Peran Masyarakat dalam Penanggulangan Narkoba
Polres Batu Bara juga mengajak masyarakat untuk aktif berpartisipasi dalam memberikan informasi terkait aktivitas penyalahgunaan dan peredaran narkoba di lingkungan mereka. Dengan kolaborasi antara pihak kepolisian dan masyarakat, diharapkan dapat tercipta lingkungan yang lebih aman dan bebas dari pengaruh narkotika.
Upaya Berkelanjutan dalam Memutus Mata Rantai Narkoba
AKP Tamba menegaskan bahwa pengungkapan kasus ini merupakan bagian dari upaya berkelanjutan dalam memutus mata rantai peredaran narkotika di Kabupaten Batu Bara.

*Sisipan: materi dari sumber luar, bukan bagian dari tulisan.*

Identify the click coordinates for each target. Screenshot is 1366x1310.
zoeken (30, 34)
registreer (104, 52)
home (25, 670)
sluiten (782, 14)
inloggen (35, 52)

Penegakan hukum yang tegas dan tindakan preventif yang melibatkan masyarakat diharapkan dapat mengurangi angka peredaran sabu dan ganja, serta memberikan efek jera bagi para pelaku.
Dengan penangkapan ini, diharapkan akan ada dampak positif terhadap pencegahan peredaran narkotika di wilayah tersebut. Kesadaran bersama akan bahaya narkoba dan tindakan nyata dari aparat kepolisian menjadi kunci dalam memerangi masalah ini. Melalui kerja sama yang solid antara masyarakat dan kepolisian, diharapkan peredaran sabu dan ganja dapat ditekan secara signifikan.
Masalah peredaran narkotika adalah tantangan berkelanjutan yang memerlukan perhatian serius dari semua pihak. Dengan upaya yang terkoordinasi, kita dapat berharap untuk melihat perubahan yang signifikan dalam lingkungan kita, menjadikan masyarakat yang lebih sehat dan aman dari pengaruh buruk narkotika.